Recently, the “Drums and Songs, Beautiful Hechi — 2025 Overseas Media Tour in Hechi,” guided by China News Service Guangxi Branch and hosted by the Publicity Department of the CPC Hechi Municipal Committee, arrived in Dahua. Representatives from 21 overseas media outlets from 15 countries and regions, including Thailand and Cambodia, were given the chance to listen to this ancient song, which originated in the Yao people’s Waibo Festival sacrificial rituals. The Shouting Song blends a powerful, unadorned vocal timbre with layered harmonies, vividly recreating solemn and sacred ceremonial scenes and demonstrating its unique artistic charm.

The Gongnui Yao are a subgroup of the Yao ethnic group, mainly living in Jiangnan Township of Dahua County.

Lu Guifeng, Deputy Township Head of Jiangnan Township and a Gongnui Yao ballad inheritor, together with his wife Lan Liujiao and five companions, presented this cultural treasure to the visiting guests. Brought together by their shared love for the Shouting Song, Lu and Lan not only became partners in life but also co-guardians of the tradition. “I squeeze out every minute I can spare — it has taken up nearly all of my rest time,” Lu admitted. Outside his official duties, nearly all his hours are devoted to inheritance and practice. For Lan, also a bearer of the tradition, this is not just her husband’s mission but their shared journey.

“You’re on that mountain, and I’m on this one — if you don’t shout, you can’t hear each other.”

With this, Lu explained the simplest origin of the Shouting Song. For the Yao ancestors, the chant was not only a form of art but also a vital part of daily life — calling to one another while working on the mountains, guiding children, or expressing emotions. Its distinctive projection technique created the song’s soaring, far-reaching quality, making it a unique artistic dialogue between humans and nature.

The path of inheritance has welcomed fresh energy with the arrival of Zhuang twin sisters born after 2000 — Meng Tengfei and Qin Shuangfei. When they first heard the Shouting Song during a field trip in Jiangnan Township last year, they were completely struck. “We had never heard anything like it — we loved it instantly,” Meng recalled.

But learning it was no easy task. The twists of the Yao language and the song’s exceptionally high vocal register demanded immense effort. “You really have to shout — and shout too much, your voice goes hoarse,” Qin said.
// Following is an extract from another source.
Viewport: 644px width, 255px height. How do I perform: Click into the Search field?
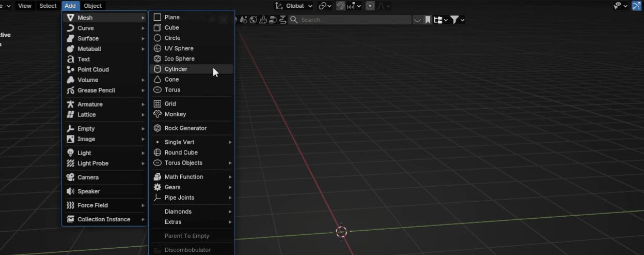tap(351, 20)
Encouragingly, the sisters began integrating Zhuang language elements into the Yao Shouting Song, creating a natural fusion of Zhuang and Yao cultures. “Many Zhuang and Yao families are now intermarried, and our cultures are merging. As Zhuang people, we can also pass on Yao traditions,” Meng said.

The revival of the Gongnui Yao ballads took on new momentum thanks to one person — Zheng Tianxiong, Vice Chairman of the Guangxi Folk Literature and Art Association and President of the Guangxi Mountain Songs Society. After hearing the Shouting Song during a field visit, he was moved by its uniqueness and helped establish a professional intangible cultural heritage team. Today, the team, composed of Yao inheritors, Zhuang vocalists, and professional performing arts troupes, preserves the essence of tradition while infusing modern creativity, breathing new life into the ancient art form.

In today’s Dahua mountains, the once-common scene of villagers calling to one another across valleys has faded with the opening of paved roads to every village. Yet through new forms of performance and transmission, the Shouting Song is flourishing once again. Local schools are also introducing Gongnui Yao ballads into campus programs to strengthen heritage education.

Under Lu Guifeng’s guidance, Meng and Qin have been studying the Shouting Song in depth. They travel widely to participate in competitions and performances, eventually joining their team in performing on the stage of the National Centre for the Performing Arts in Beijing.

Now working as instructors at a training institution in Dahua, the twin sisters hope to “bring the Shouting Songinto the classroom and teach it to more people.”

Lu Guifeng noted that in Gongcha Tun of Longqiu Village, Jiangnan Township, where he lives, about one-third of the village’s 450 residents can sing the Shouting Song. He hopes that this millennium-old Yao chant, carried forward by a new generation of inheritors, will rise from the valleys of Dahua and travel toward a wider world.